I agree. Sometimes BOTL get bent out of shape over small changes in temperature and RH. If you live in Texas and are able to maintain your stash in the range you listed, you're good to go.

I'm not so fortunate to have a stable temperature in my house year-round because I don't have AC and no basement. It gets hot and humid in PA during the summer. Our summer is short compared to a lot of other places in the US, so its easier to deal with than living in Florida without AC. That wouldn't work. :brick:

Cheers,

Mike T.


----------



## ProbateGeek (Oct 13, 2010)

Cigary said:


> I can see more threads starting because of the warmer weather coming and this question always seems to gather momentum. High temps are not good as we all know and high RH is equally not good so what is our recourse? Coolidors do work well and I keep one in my garage with an ice pak wrapped in a towel inside a ziploc in the lid and it doesn't touch any of my cigars. I have a pound of beads in there and I check it every few days...just a quick open and shut to see if I should change out the ice block and for a year now in Atlanta Summer Heat my coolidor is self sustaining at around 65% give or take a point or two. There is not condensation at all and I average exchanging the ice pak maybe once every week or two depending on weather. . .

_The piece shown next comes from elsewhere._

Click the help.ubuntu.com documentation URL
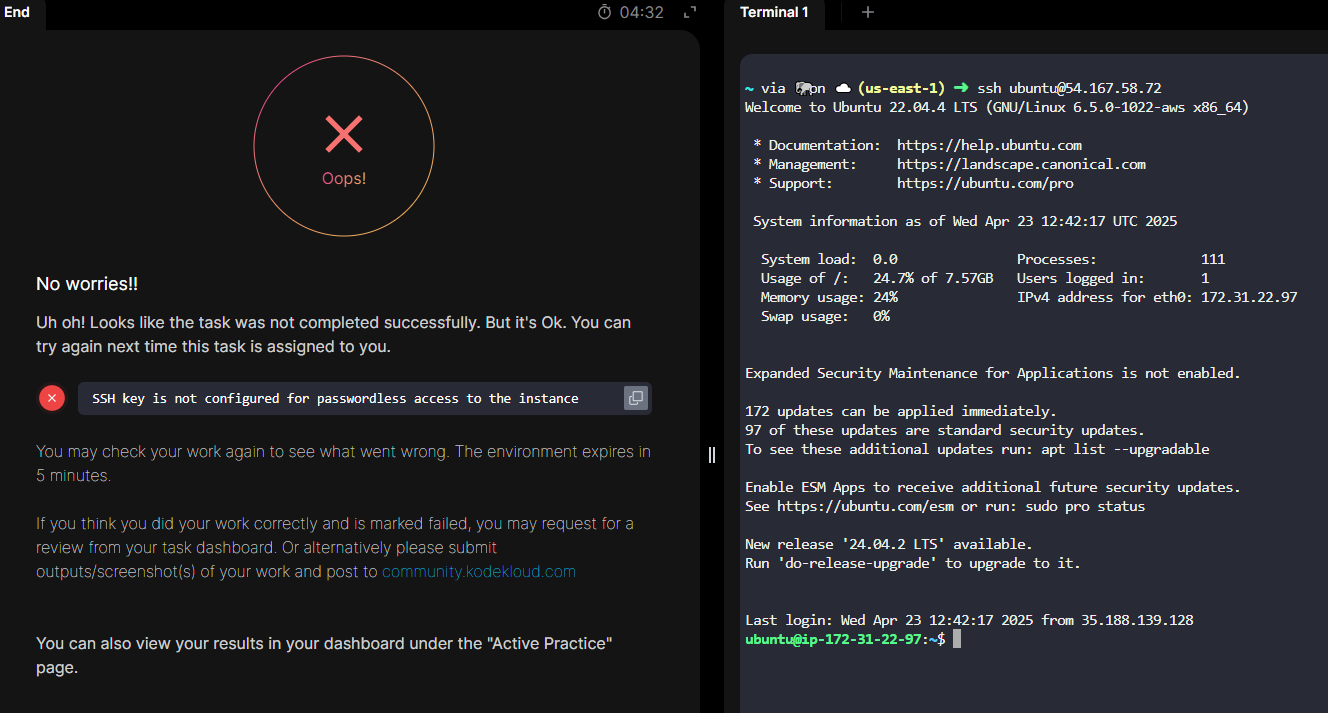Screen dimensions: 1328x713 pyautogui.click(x=989, y=145)
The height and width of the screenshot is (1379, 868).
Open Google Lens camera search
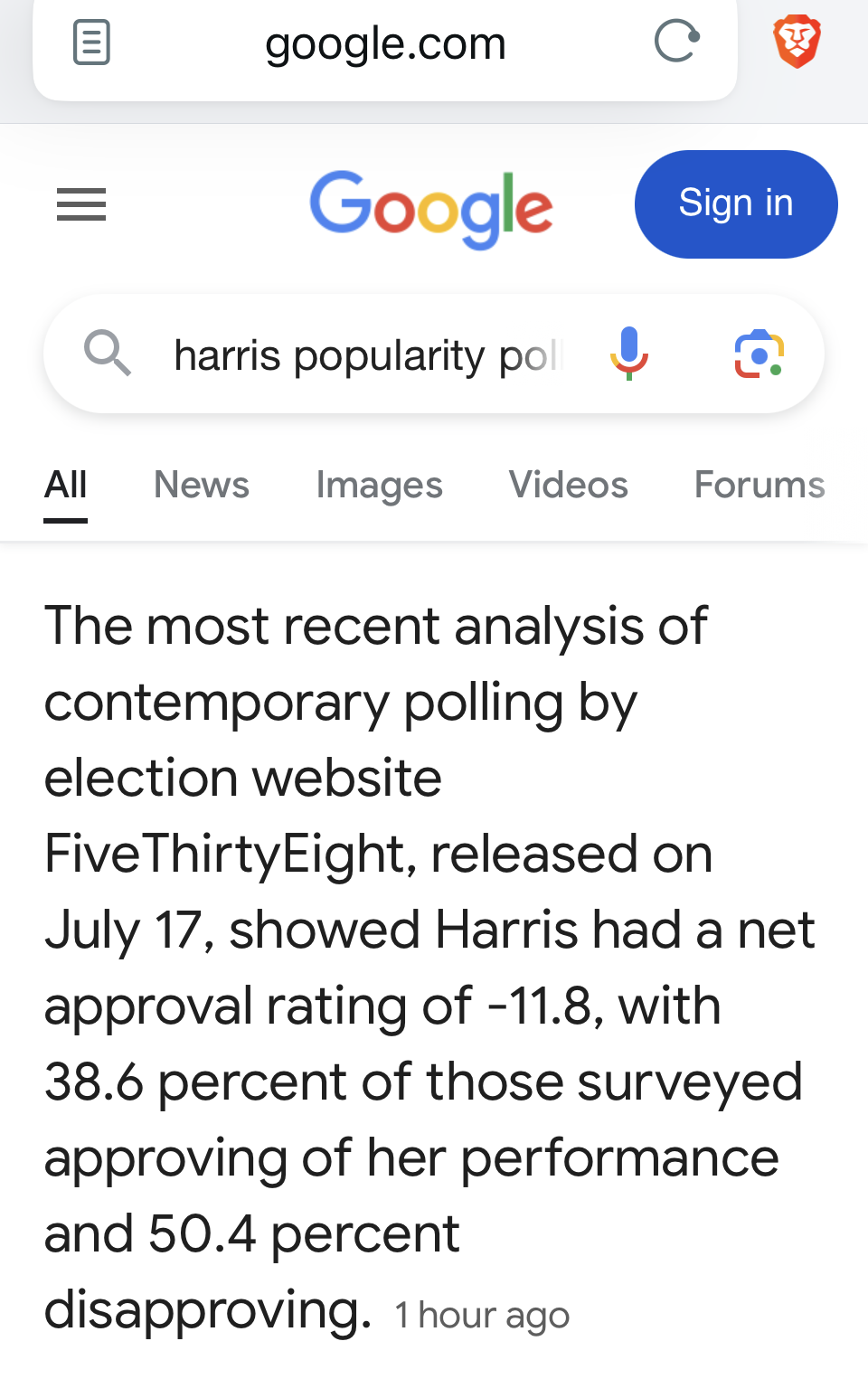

Thanks, Gary. I needed this.


----------



## CaptainBlenderman (Sep 3, 2010)

ProbateGeek said:


> Thanks, Gary. I needed this.


Indeed...appreciate that, Gary...I just got my coolerdor (coolerdor? coolidor? whatever...) up and running a couple of months ago and it's been keeping things rock solid. We do have AC though so I'm not quite as concerned on that front, however we do set it pretty high to save on the electric bill, we just close up the house in the warmer months and it consistently keeps about 10 degrees cooler inside. I've been contemplating a way to keep things cool in the cooler in the higher temps without condensation so this is a good tip.

I'm working towards getting our basement fixed up a bit; especially to get a dehumidifier that doesn't freeze up. Once I do that, I can keep the humidity managed and will likely clean up an old refrigerator I have down there and use it as a humidor; then I'll have both humidity and temp issues managed year round. I'll just need to line it with some Spanish cedar (and shelves) and get a mess of kitty litter in it. That is a vision towards ultimately converting an old workshop I have down there to a man cave...but that is thinking WAAAAAAAAY ahead...


----------



## ProbateGeek (Oct 13, 2010)

My cooler, also, has been extremely steady at 68-70% RH since late December. I think as my house warms up (no AC) I will put a couple of these in the cooler, perhaps placed in a large ziploc. This is the Weekender Pack, measuring 7" x 6.75" x 1.63".

Anyone tried these before? Can be purchased very cheaply, probably under $3 each.


----------



## asmartbull (Aug 16, 2009)

lord1234 said:


> This is possible, as I do have a wine fridge. Would I be able to use the wine fridge as both a wine fridge and humidor? I can't seem to find a "Step by step" guide on converting these. How much electricity do they generally pull? Also, what brand kitty litter is best? Something I could preferrably find at Petco/Petsmart....


 Since you already have a wine cooler, you should know how much they "pull"
A ton has recently been written on this subject...I would do some reading...or not..


----------



## David_ESM (May 11, 2011)

ProbateGeek said:


> This is the Weekender Pack, measuring 7" x 6.75" x 1.63".Anyone tried these before? Can be purchased very cheaply, probably under $3 each.


The thicker the ice pack the longer it will last. That one seems like it would work just fine, especially for $3.


----------



## ProbateGeek (Oct 13, 2010)

David_ESM said:


> The thicker the ice pack the longer it will last. That one seems like it would work just fine, especially for $3.


That's what I'm thinking, too - most definitely will be the coolest place in the house. We've got a black roof with expansive southern and western exposures, so the place gets in the 90's in some parts of the house.

I wonder about condensation with these things - towel? Ziploc? Towel and ziploc both?


----------



## David_ESM (May 11, 2011)

ProbateGeek said:


> Towel and ziploc both?


 Yes.


----------



## asmartbull (Aug 16, 2009)

Looks like you got your answer on 5/15
http://www.cigarforums.net/forums/v...s/290667-humidor-inside-wine-fridge-65-a.html


----------